* [TASK OBJECTIVE] Only the lines below from the one that contains "Instruction: Click the" through the one that contains "Screen dimensions: 644x314" should appear in your answer, exact and without pictures.

* [RECORDS FOR THIS EXERCISE]
⟨
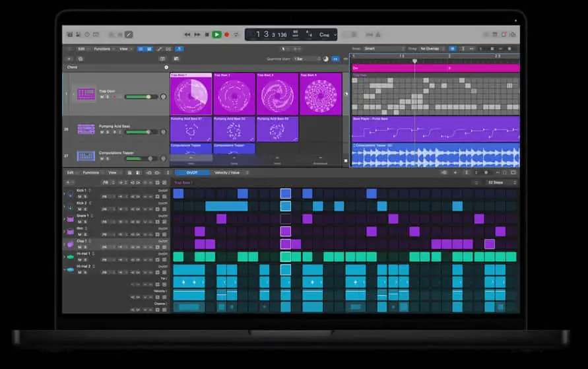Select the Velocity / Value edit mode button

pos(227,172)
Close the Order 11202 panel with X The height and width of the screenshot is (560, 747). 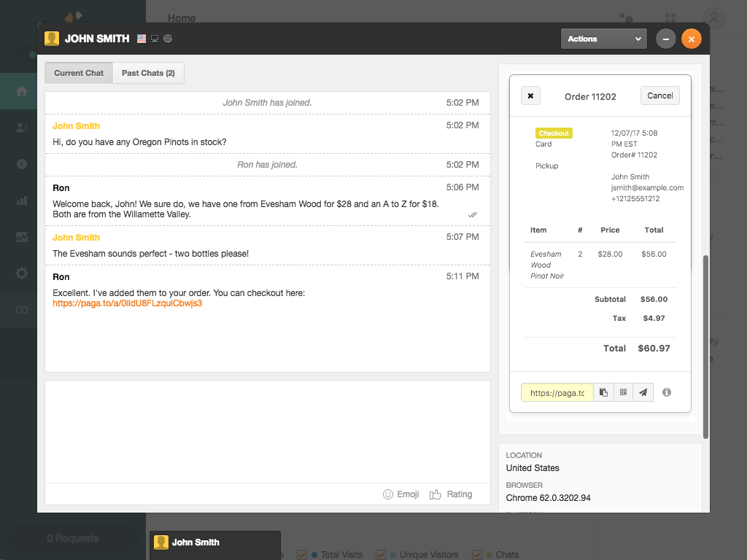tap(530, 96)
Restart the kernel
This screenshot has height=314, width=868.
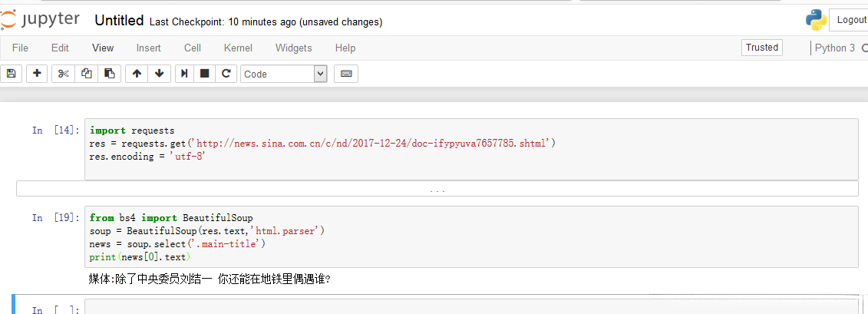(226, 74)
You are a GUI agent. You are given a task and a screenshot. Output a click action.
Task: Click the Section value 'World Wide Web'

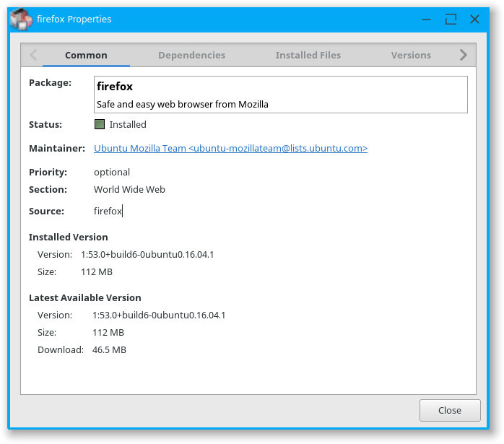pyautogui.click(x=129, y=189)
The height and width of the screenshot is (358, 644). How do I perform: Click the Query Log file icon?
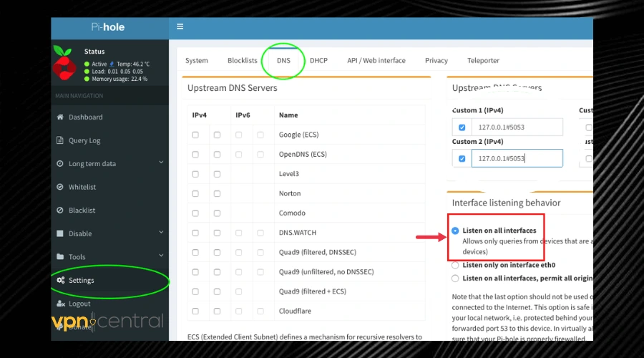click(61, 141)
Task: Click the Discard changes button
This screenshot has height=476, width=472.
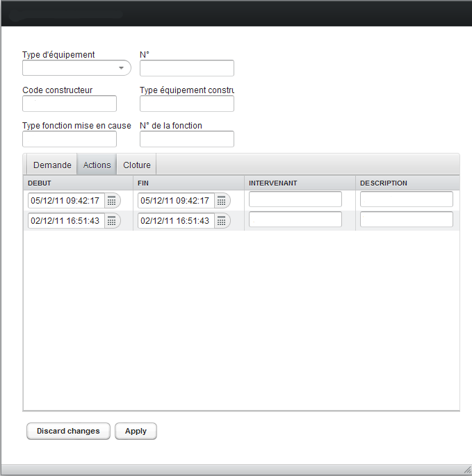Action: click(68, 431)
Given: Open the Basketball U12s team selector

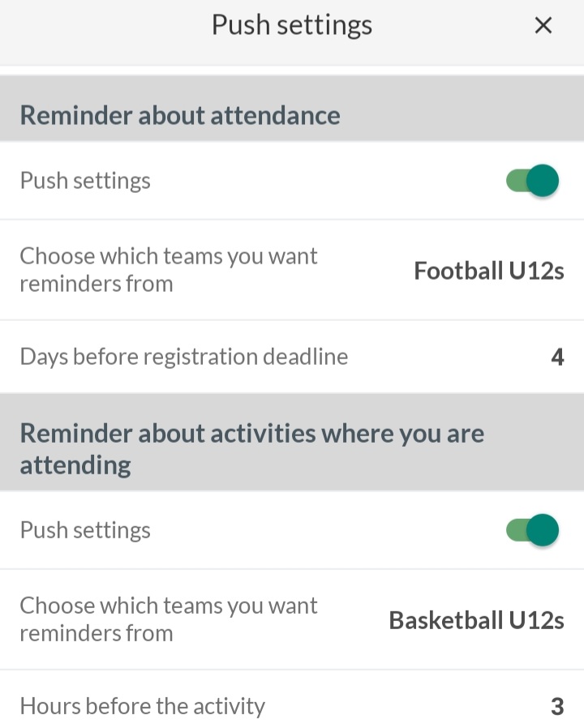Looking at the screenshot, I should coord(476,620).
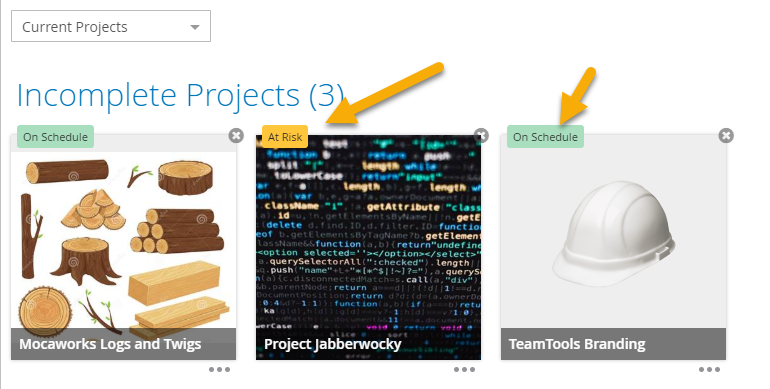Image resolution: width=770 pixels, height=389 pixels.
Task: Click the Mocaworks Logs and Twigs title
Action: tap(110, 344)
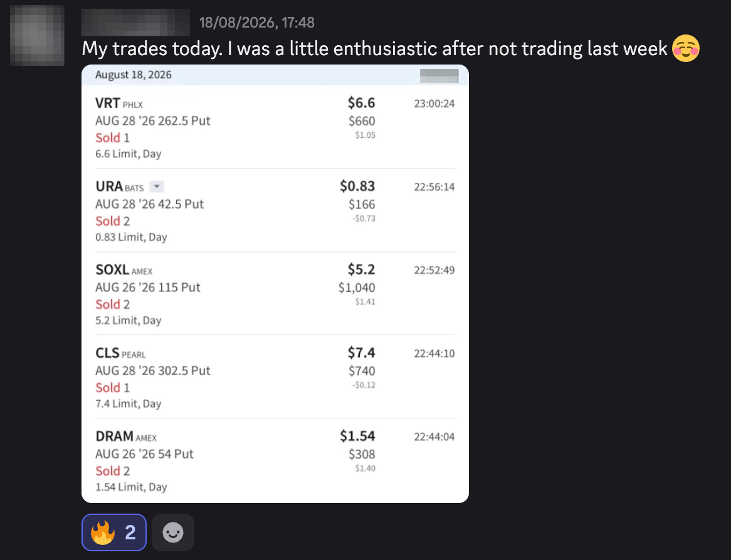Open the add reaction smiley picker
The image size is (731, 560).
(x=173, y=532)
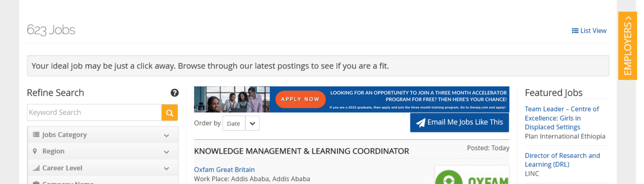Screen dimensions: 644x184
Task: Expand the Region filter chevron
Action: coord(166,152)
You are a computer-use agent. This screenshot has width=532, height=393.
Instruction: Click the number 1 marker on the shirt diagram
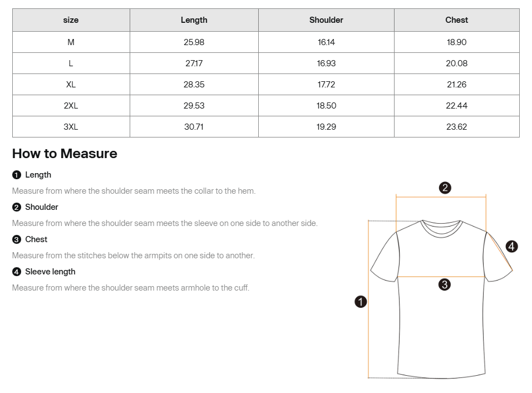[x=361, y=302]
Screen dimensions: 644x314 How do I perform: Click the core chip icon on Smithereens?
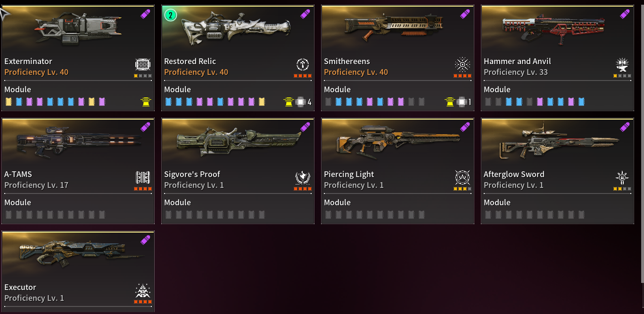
⟩
⟨
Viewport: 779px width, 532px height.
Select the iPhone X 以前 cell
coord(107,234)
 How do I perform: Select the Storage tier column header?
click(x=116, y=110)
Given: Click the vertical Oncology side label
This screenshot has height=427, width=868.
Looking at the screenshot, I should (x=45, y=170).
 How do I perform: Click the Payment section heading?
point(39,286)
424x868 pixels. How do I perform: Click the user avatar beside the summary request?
⟩
⟨
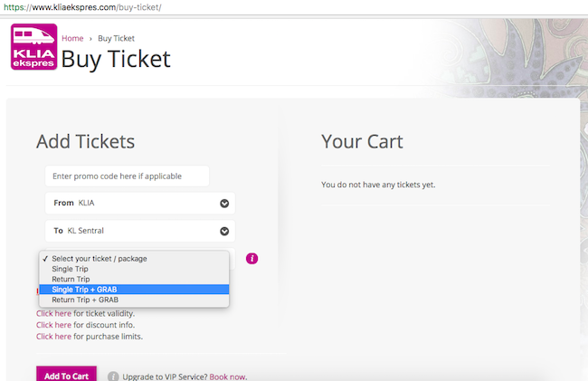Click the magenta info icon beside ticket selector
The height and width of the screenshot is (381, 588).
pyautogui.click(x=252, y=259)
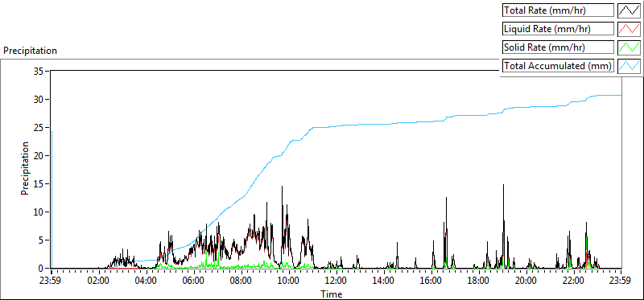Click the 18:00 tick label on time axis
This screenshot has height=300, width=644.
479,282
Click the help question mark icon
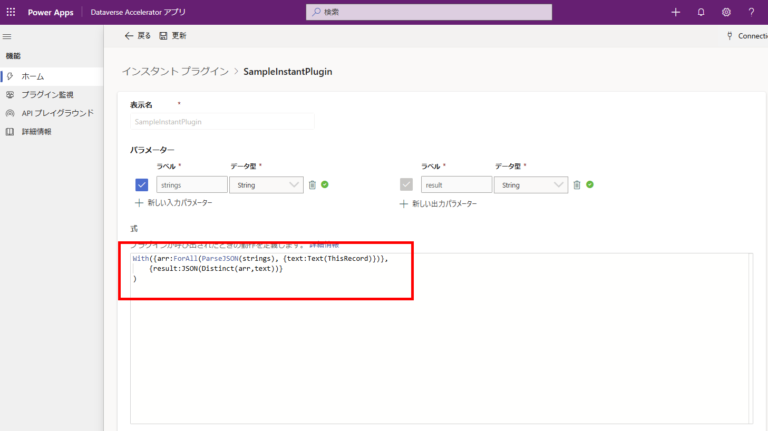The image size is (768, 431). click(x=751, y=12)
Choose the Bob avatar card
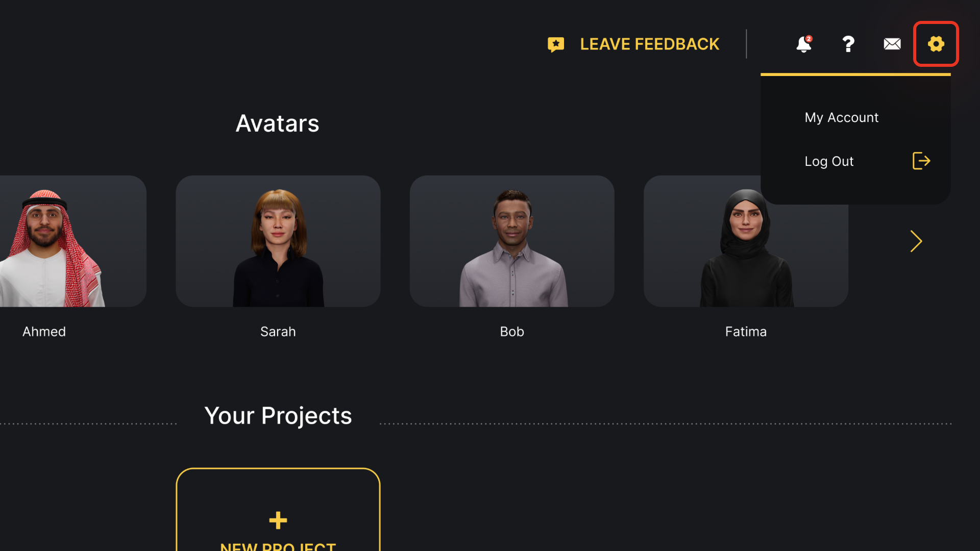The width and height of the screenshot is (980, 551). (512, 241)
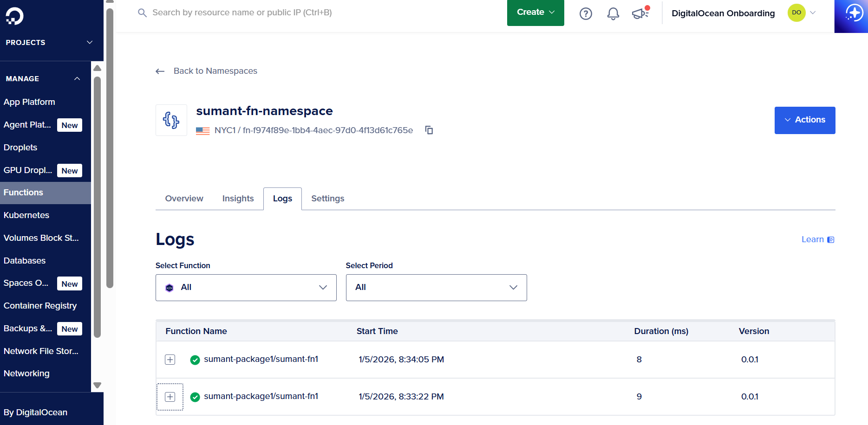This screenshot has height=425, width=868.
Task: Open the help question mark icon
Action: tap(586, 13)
⟩
* [REPLY TO THE TASK]
Instruction: Click the number 1 marker on the shirt diagram
[x=361, y=302]
Screen dimensions: 644x314 How do I perform: Click the core chip icon on Smithereens?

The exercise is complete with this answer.